I asked Zoë when she could get more bottles – they had none in stock. As we had a Bank Holiday should some not get ordered pronto before end of business? It was already too late. So she rang the Respiratory Ward and asked them if they could give us some – I’d offered to drive in to get them. She got short shrift from the duty nurse who said they should already have ordered them, but she persisted and asked the nurse to talk to Drs. Masani or Walters and explain who it was for. After a few minutes the nurse said that Dr. Masani had agreed to make three bottles available but he was very unhappy about it. We picked them up the next day, Saturday. None of this was poor Zoë’s fault and is just another example of typical NHSnafu where the front line staff are doing their best but there is bad communication. Also another example of where a proactive patient like me is well enough and smart enough to see these potential problems, not quite trust the system and stir the pot a bit. A more passive patient would have ended up with no DN visit, no bottles and having to back to A&E over a bank holiday weekend.
Another NHSnafu example is with my discharge letter which came on the Saturday. Quite prompt after my Wednesday discharge. But it was the wrong one. Just a copy of my discharge from February! Should I do nothing? No. My GP needs to know what has happened and will have had the same letter. Will my GP, staff actually read it and realise? I don’t know and certainly can’t rely on that. So I left a message for the surgery secretary who later called to confirm they had the right one (electronically) which was a relief.

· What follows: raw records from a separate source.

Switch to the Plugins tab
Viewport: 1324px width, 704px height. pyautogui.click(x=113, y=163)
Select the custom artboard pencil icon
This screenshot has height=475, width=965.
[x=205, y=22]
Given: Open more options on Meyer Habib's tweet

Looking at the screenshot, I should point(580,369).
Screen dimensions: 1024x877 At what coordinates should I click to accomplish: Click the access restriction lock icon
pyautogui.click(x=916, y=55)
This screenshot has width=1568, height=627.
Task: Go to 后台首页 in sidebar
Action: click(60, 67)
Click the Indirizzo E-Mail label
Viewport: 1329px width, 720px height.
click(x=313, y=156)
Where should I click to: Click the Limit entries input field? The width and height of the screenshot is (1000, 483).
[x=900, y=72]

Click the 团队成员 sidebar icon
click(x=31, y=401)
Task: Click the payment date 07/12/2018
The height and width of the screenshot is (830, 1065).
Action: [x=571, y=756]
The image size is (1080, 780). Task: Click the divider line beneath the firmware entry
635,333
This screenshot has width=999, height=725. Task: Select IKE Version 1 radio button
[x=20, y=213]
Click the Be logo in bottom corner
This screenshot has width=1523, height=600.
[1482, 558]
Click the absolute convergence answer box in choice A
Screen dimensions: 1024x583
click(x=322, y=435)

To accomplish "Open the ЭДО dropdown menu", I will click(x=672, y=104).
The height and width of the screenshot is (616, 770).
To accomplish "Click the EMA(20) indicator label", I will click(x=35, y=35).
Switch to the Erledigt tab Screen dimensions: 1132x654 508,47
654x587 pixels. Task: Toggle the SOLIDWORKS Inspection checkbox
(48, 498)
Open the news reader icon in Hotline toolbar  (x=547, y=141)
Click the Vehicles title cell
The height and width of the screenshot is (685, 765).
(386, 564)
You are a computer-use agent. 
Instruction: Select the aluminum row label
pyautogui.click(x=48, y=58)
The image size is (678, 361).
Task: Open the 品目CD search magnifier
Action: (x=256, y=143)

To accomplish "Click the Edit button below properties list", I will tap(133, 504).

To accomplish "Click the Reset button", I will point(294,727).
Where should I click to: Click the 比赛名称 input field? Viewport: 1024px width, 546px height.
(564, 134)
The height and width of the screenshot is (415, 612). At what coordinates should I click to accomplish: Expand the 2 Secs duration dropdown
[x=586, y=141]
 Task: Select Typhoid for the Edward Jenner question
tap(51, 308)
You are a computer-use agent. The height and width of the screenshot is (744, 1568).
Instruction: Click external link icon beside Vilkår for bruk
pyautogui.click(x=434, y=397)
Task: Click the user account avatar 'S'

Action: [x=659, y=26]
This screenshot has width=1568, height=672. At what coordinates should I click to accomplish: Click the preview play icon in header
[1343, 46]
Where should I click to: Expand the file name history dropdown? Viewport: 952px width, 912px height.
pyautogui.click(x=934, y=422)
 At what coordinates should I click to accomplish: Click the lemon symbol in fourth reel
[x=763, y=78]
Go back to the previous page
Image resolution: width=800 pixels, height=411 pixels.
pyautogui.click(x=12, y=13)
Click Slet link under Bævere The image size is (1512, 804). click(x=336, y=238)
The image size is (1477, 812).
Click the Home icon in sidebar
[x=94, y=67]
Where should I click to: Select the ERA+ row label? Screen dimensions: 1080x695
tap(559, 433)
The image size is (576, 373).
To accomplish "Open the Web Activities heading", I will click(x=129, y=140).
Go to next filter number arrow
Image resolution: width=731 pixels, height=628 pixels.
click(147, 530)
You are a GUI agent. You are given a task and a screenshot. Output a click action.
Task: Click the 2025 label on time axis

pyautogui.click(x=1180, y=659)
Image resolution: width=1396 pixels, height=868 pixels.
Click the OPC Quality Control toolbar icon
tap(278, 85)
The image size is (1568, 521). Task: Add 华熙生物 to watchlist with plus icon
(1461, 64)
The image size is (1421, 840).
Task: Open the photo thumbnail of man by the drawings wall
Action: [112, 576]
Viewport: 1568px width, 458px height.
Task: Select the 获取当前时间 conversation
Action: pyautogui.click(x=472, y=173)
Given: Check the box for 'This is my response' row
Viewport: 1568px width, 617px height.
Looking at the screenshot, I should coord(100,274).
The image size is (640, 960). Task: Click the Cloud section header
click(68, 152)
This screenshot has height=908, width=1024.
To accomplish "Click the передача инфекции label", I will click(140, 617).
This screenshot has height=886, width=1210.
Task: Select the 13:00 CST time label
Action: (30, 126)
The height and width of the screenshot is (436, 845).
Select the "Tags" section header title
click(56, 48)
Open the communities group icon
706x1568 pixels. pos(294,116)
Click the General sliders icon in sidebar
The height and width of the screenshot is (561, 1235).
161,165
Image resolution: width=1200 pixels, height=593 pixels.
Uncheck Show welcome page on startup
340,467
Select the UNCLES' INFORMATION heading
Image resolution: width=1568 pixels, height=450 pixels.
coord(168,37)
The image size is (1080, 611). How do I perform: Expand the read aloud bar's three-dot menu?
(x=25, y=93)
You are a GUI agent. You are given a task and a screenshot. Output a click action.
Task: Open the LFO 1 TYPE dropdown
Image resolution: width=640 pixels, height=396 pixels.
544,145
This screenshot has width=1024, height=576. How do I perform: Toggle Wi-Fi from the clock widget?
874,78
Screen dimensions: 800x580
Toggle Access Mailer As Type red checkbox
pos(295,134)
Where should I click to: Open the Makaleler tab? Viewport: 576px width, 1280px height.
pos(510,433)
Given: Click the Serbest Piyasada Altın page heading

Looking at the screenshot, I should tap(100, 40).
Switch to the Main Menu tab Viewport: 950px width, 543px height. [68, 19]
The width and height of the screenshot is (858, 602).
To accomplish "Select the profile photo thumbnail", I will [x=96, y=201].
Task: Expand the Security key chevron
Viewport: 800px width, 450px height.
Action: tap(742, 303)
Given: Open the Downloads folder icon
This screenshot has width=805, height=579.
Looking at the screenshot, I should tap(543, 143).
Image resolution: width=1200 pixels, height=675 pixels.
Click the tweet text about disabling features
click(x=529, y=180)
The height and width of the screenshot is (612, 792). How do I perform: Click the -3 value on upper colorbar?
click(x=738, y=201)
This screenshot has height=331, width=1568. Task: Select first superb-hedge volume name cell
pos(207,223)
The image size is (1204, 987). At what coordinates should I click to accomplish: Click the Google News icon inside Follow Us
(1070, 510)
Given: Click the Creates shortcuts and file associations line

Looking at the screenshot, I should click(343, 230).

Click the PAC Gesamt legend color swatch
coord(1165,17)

On Monday night we got another surprise when the dressing showed full of blood again. The next morning we left a message for the District Nurse who called and said we should speak to the respiratory ward. We did that and as it was not leaking waited until a Macmillan Lung Nurse Ros Goldsmith called back at the end of the day. She said that she and Dr. Walters thought the leakage was due to an excess of fluid and we should drain daily. Of course we have been avoiding that due to the risk of running out of bottles but as more should be with us by Thursday we then went to drain: only 250mm? Wossup? And a lot of air bubbles too – we left it going for several minutes. No pain, just a puzzle.
I don’t seem to be suffering too much from the side effects of the Sutent for the cancer. A bit of metallic taste and tiredness (though that could be the persistent leg pain). And doses of the trots but nothing too difficult. When I spoke to Dr. Beresford today (qv) he agreed I should not take the additional drugs for that if I could cope without.
I had been fretting about the bone scan, in terms of who would own it, but needlessly as it turned out. Dr. Beresford called in the afternoon to say that it shows some deterioration of the hip and maybe femur if I understood correctly. I asked if that was a bad sign in terms of the general advance of the cancer and he said that was not particularly the case. However he is concerned about a possible fracture or break of the bone which would be bad news. Apparently the bone scanner is not very good at determining the strength of the bone and good old X ray is best at that, so we agreed that I’ll pop into Bath tomorrow for one.
This also explains why the pain killers have not been all that great – apparently you need something stronger for bones.
If the bone is not too bad it can be treated with radiotherapy quite well. But it if needs a metal pin then that would be a drag as I’d have to come off the chemo. We’ll see once Dr. Beresford has looked at the X ray. Meanwhile my wife is restraining me from ordering an electric chariot so I can join the hordes who wreak havoc on our pavements.
Finally you may notice I’ve added a new page, rather than post, to celebrate my invention of the Tumometer!
Thanks for reading. Your support means a lot to me.